En este episodio adoptan una estrategia diferente: ridiculizarlo. La paradójica historia de una mujer, siete veces casada, viuda y nunca madre, es utilizada por los saduceos como caricatura de la fe en la resurrección: le preguntan ¿Cuál de los siete hermanos con los que se desposó será el esposo de esa mujer? …
Jesús, como solía hacer cuando querían aprisionarlo en asuntos debatibles, invita a pensar de otra manera y en grande: los que resucitan no se casan. La vida futura no es la extensión de la presente. Los que han muerto no resucitan a la vida biológica sino a la vida de Dios. La vida eterna significa la vida del y con el Eterno que es el Amor.
Yo soy la resurrección y la vida, le dijo Jesús a Marta. Ojo, aquí notamos el paso: primero la resurrección y luego la vida, una especie de inversión temporal, y no, como hubiéramos esperado: primero la vida y luego la muerte/resurrección. La resurrección comienza en esta vida; son los vivos los que deben resucitar y despertar.
Fuerte como la muerte es el amor. No es la vida la que vence a la muerte, es el Amor; cuando todo amor verdadero se sume a nuestros otros amores, sin celos y sin exclusiones, sin límites ni remordimientos, sino una inesperada intensidad, profundidad, de amplitud en el amor estamos resucitando.
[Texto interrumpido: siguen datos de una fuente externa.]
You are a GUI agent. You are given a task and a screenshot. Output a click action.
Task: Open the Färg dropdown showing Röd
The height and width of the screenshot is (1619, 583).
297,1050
El Amor no nos pedirá que abandonemos esos rostros amados y familiares para volvernos hacia un extraño, aunque sea el mismo Dios. Nuestro error no fue que los amáramos demasiado aquí, sino que no nos dimos cuenta de lo que amábamos de verdad en ellos.
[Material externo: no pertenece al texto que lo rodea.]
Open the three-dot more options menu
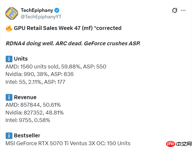The height and width of the screenshot is (147, 192). tap(183, 10)
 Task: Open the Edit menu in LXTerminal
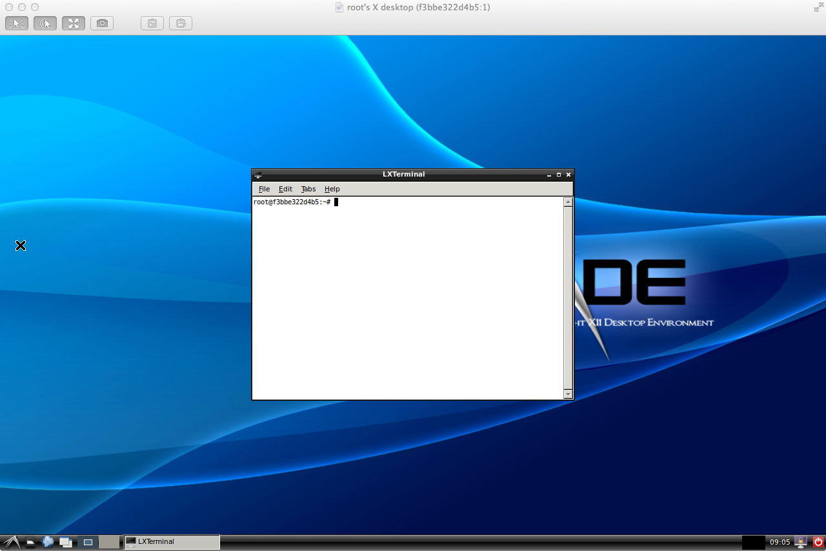click(285, 189)
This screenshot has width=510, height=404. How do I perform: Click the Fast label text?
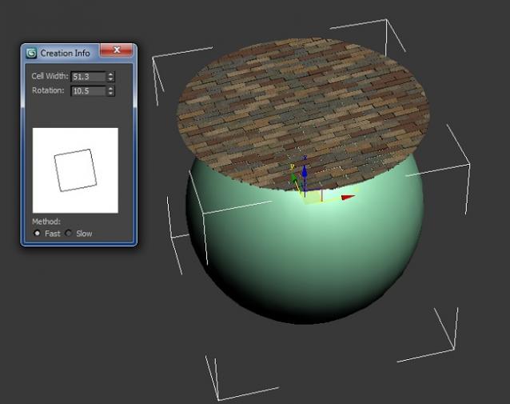pos(52,234)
Cuando veamos el rostro de Dios, comprenderemos que lo hemos conocido siempre: Él formó parte de todas nuestras experiencias mas puras de amor terrenal, creándolas, sosteniéndolas y moviéndolas, momento a momento, desde dentro. Todo lo que en ellos era amor auténtico era más suyo que nuestro, y nuestro sólo por ser suyo. Este es el comienzo de toda resurrección.